# 10.A.6 Combination of Uncertainties

For each scenario, time series of temperature rise and the consequent land ice contributions to sea level are generated using a Monte Carlo simulation (van der Veen, 2002). Temperature rise and thermal expansion have some correlation for a given scenario in AOGCM results (Section 10.6.1). In the Monte Carlo simulation, we assume them to be perfectly correlated; by correlating the uncertainties in the thermal expansion and land ice contributions, this increases the resulting uncertainty in the sea level rise projections. However, the uncertainty in the projections of the land ice contributions is dominated by the various uncertainties in the land ice models themselves (Sections 10.A.2–4) rather than in the temperature projections. We assume the uncertainties in land ice models and temperature projections to be uncorrelated. The procedure used in the TAR, however, effectively assumed the land ice model uncertainty to be correlated with the temperature and expansion projection uncertainty. This is the main reason why the TAR ranges for sea level rise under each of the scenarios are wider than those of Table 10.7. Also, the TAR gave uncertainty ranges of ±2 standard deviations, whereas the present report gives ±1.65 standard deviations (5 to 95%).

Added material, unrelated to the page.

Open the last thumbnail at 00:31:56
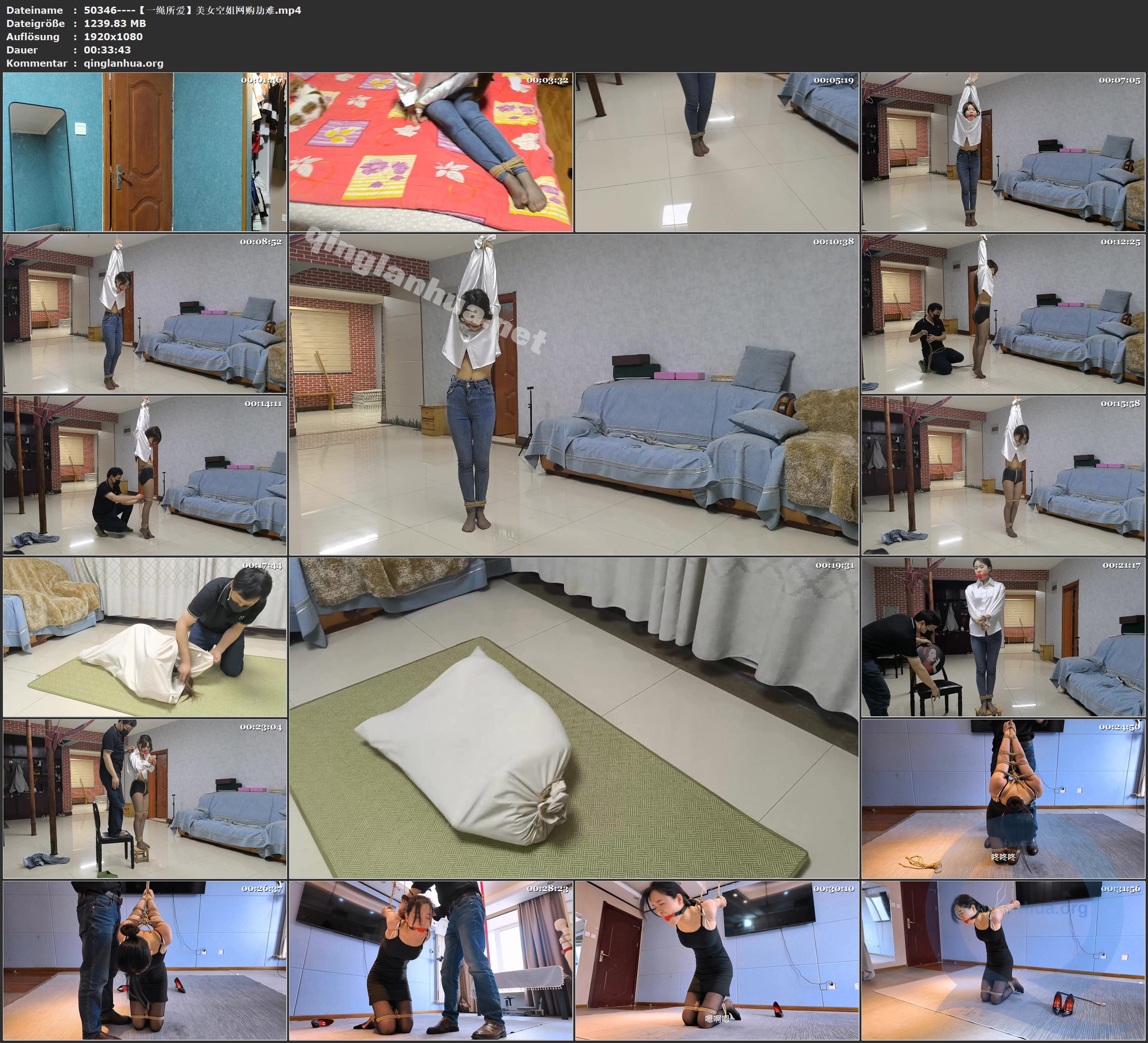Screen dimensions: 1148x1043 1003,960
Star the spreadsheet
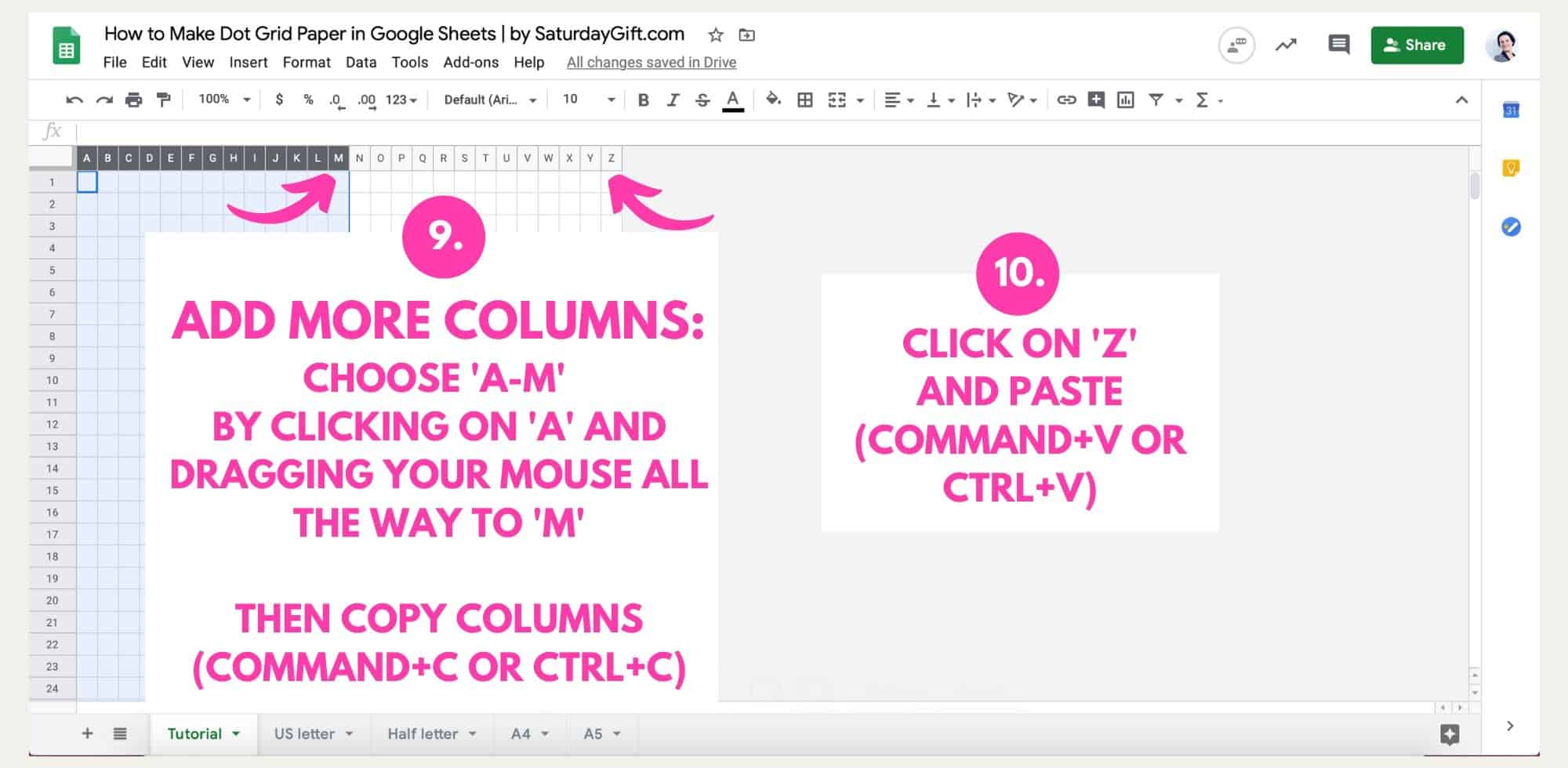The height and width of the screenshot is (768, 1568). [x=714, y=34]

## 10.A.7 Change in Surface Air Temperature Over the Major West Antarctic Ice Shelves

The mean surface air temperature change over the area of the Ross and Filchner-Ronne ice shelves in December and January, divided by the mean annual antarctic surface air temperature change, is F_{1} = 0.62 ± 0.48 (one standard deviation) on the basis of the climate change simulations from the four high-resolution GCMs used by Gregory and Huybrechts (2006). From AR4 AOGCMs, the ratio of mean annual antarctic temperature change to global mean temperature change is F_{2} = 1.1 ± 0.2 (one standard deviation) under SRES scenarios with stabilisation beyond 2100 (Gregory and Huybrechts, 2006), while from AR4 AGCMs coupled to mixed-layer ocean models it is F_{2} = 1.4 ± 0.2 (one standard deviation) at equilibrium under doubled CO_{2}. To evaluate the probability of ice shelf mean summer temperature increase exceeding a particular value, given the global temperature rise, a Monte Carlo distribution of F_{1 }× F_{2} is used, generated by assuming the two factors to be normal and independent random variables. Since this procedure is based on a small number of models, and given other caveats noted in Sections 10.6.4.2 and 10.7.4.4, we have low confidence in these probabilities.